EXERCISE INPUTS »
********
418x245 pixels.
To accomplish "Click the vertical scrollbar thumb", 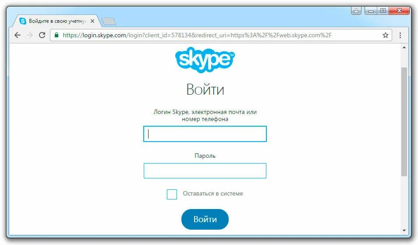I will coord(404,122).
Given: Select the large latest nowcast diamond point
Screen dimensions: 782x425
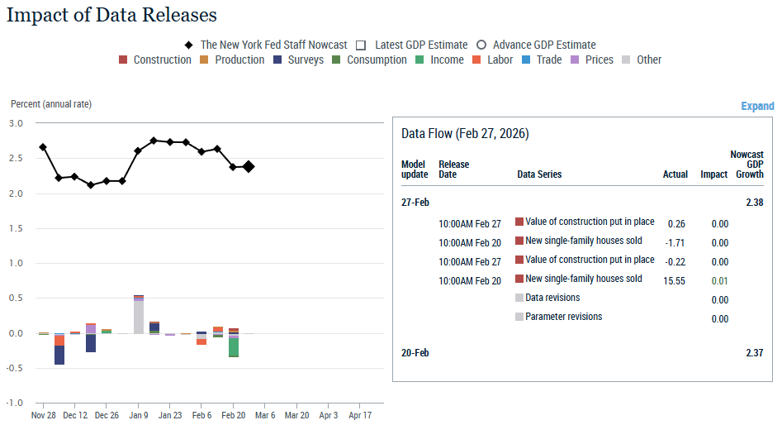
********
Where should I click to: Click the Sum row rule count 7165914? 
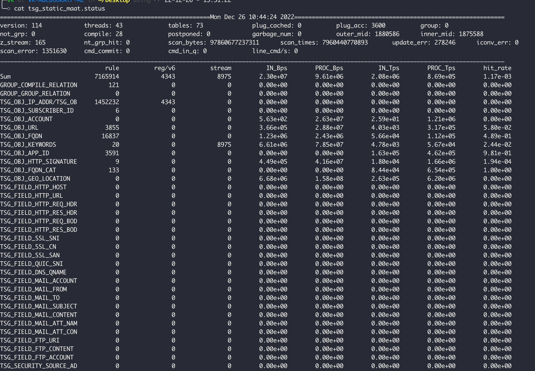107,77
********
WHAT IS EXPECTED » Reproduce the material verbatim from the line containing "Given: Select the" to the line containing "Screen dimensions: 782x425", both lines included.

EXERCISE OUTPUT »
Given: Select the large latest nowcast diamond point
Screen dimensions: 782x425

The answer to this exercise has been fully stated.